I'm also trying to think about the maximum principle. I know that this function is bounded and I have a neighborhood, but I don't know its boundary.
UPDATE:
I had an idea:
Since $\frac{u(x)}{|x-x_0|^n}$ is bounded, it means that
$$|x-x_0|<\delta \implies\left|\frac{u(x)}{|x-x_0|^n}\right|<M\implies |u(x)|\le M|x-x_0|^n$$
since it's bounded for all $n$, we can make $x$ close to $x_0$ making it less than $1$ and take the limit to make $|u(x)|\le 0$. So the function is $0$ in a neighborhood. I guess that the fact that it is harmonic and $\Omega$ is connected, then it must be $0$ everywhere. Could somebody point to me how to finish it and if this reasonin is ok?
How to fit the harmonic and connected hypothesis to prove it is $0$ in $\Omega$?
We first use the taylor series around $x_{0}$. WLOG $x_{0}=0$. (This expansion exists since $u$ is analytic on the domain of definition)
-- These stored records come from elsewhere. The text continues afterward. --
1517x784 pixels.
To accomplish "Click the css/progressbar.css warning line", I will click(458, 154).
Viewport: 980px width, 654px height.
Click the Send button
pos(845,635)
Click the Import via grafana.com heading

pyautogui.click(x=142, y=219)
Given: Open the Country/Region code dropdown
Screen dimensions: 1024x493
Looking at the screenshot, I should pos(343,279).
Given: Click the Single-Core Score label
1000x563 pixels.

$u(x)=u(0)+Du(0)x+ r(x)= Du(0)x+r(x)$
where the function $\frac{r(x)}{|x|}\to0 $ as $|x|\to 0$ . I will show that $Du(0)$ has norm equal to zero as a linear operator. Indeed,
$\frac{u(x)}{|x|} = Du(0)(\frac{x}{|x|})+\frac{r(x)}{|x|}$
Let $\{x_{n}\}_{n\in \mathbb{N}}$ be any sequence converging to zero. Then we have
$\lim_{n\to\infty}\frac{u(x_{n})}{|x_{n}|}=0=\lim_{n\to\infty} Du(0)(\frac{x_{n}}{|x_{n}|})$. So $||Du(0)||=0$, as desired.
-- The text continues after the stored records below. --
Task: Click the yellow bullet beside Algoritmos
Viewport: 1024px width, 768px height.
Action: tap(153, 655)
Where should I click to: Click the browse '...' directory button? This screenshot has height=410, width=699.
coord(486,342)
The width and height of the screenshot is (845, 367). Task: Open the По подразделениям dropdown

For higher order derivatives, use induction and a higher order taylor approximation:
$u(x)=\sum_{|\alpha|=0}^n\frac{1}{\alpha!}\frac{\partial^\alpha u(0)}{\partial x^\alpha}x^\alpha+\sum_{|\alpha|=n+1}R_{\alpha}(x)x^\alpha=\sum_{|\alpha|=n}\frac{1}{\alpha!}\frac{\partial^\alpha u(0)}{\partial x^\alpha}x^\alpha+\sum_{|\alpha|=n+1}R_{\alpha}(x)x^\alpha$
Finally, by analyticity, the set $u^{-1}(0)$ is open and closed. Since the domain is connected, $u$ vanishes identically on the domain.